→ Article:
ZFS - Building, Testing, and Benchmarking

Name: ZFS - Building, Testing, and Benchmarking
Item: ZFS - Building, Testing, and Benchmarking
Author: Matt Breitbach

by Matt Breitbach on October 5, 2010 4:33 PM EST

102 Comments | Add A Comment

102 Comments

After the exhaustive building and testing process, we've found several areas where we could have improved the original build.

Improved CPU

When we initially decided which hardware components to use, we thought we would not need very much CPU. While we are not doing any type of parity with our storage, we neglected to account for the checksumming that ZFS does to maintain data integrity. This checksumming consumes significantly more processor time than we had originally anticipated. Many tests were using 70% or more of the CPU. We believe that at this high of CPU utilization that there is significant IO contention. Our next ZFS based storage system will probably be based on a dual socket platform and higher clocked (possibly more cores also) CPU's, giving additional headroom for the checksumming and allowing you to use more advanced features that consume CPU resources like Deduplication and Compression. It is not a noticeable problem when testing with gigabit Ethernet speeds. We have been doing some additional benchmarking using 20Gbps InfiniBand, and we have been able to max out the CPU in the ZFS server well before we approached the limits of 20Gbps networking.

→ Extracted entries:
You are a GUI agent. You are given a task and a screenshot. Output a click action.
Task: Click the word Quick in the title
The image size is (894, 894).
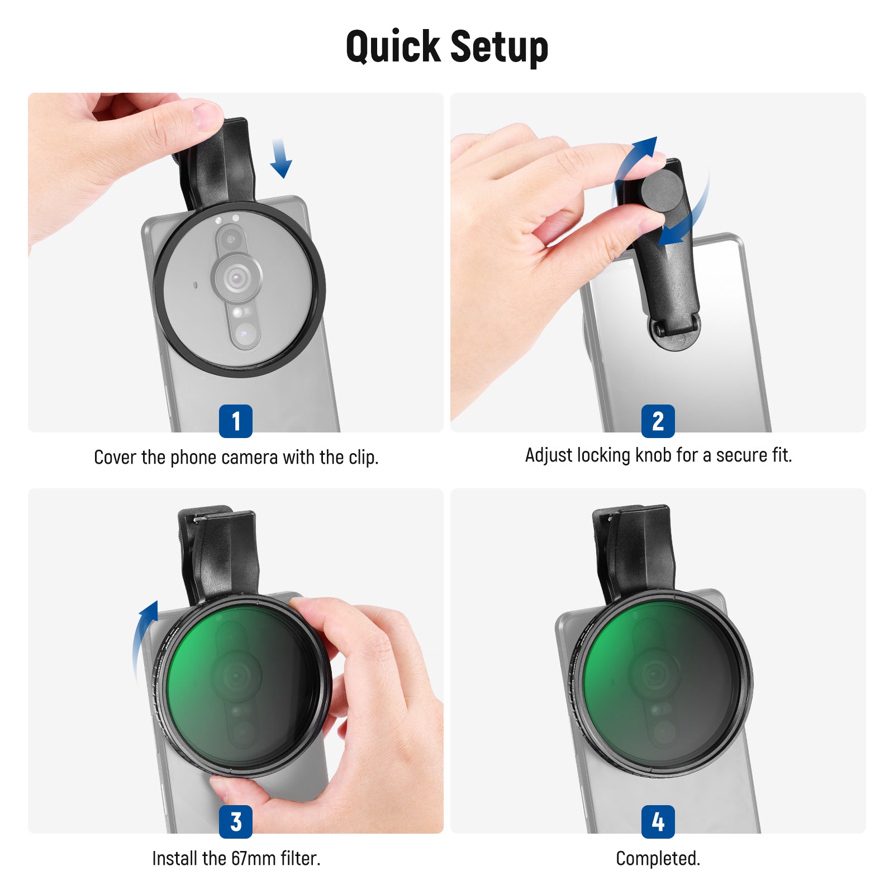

* * *

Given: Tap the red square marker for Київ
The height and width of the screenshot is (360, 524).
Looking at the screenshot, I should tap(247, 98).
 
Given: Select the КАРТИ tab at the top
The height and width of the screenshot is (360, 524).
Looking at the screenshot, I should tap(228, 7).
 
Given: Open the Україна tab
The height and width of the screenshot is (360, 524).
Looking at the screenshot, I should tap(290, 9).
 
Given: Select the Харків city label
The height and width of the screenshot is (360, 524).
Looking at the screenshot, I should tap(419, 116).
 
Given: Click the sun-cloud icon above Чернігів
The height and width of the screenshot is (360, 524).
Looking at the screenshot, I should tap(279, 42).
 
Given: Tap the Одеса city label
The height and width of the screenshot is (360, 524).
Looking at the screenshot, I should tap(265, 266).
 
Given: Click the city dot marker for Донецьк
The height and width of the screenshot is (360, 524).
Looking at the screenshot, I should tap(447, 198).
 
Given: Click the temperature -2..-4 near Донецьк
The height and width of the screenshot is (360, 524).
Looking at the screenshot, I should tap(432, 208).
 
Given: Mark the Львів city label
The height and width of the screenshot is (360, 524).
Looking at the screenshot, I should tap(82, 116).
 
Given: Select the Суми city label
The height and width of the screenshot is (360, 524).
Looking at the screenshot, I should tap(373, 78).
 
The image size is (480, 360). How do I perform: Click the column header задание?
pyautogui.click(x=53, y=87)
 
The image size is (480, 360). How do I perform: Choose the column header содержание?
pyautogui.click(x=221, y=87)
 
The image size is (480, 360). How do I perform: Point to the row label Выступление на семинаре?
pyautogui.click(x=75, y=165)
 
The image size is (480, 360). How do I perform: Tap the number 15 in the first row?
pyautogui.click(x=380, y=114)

==

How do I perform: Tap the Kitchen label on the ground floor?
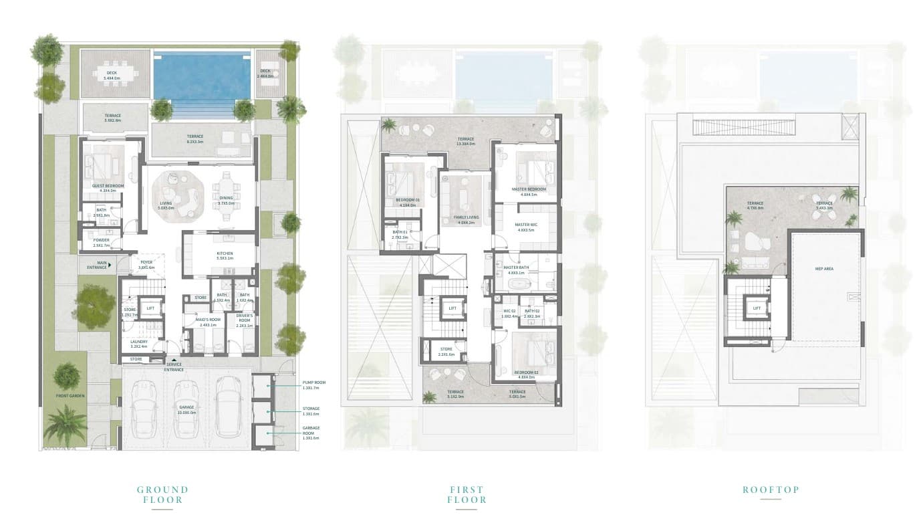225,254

→ What you should do:
Answer these questions from the ZFS article.
1. Who is the author?
2. How much of the CPU did many of the tests use?
3. What networking was used for the additional benchmarking?
The material has no connection to the ZFS article.

→ Response to this task:
1. Matt Breitbach
2. 70% or more
3. 20Gbps InfiniBand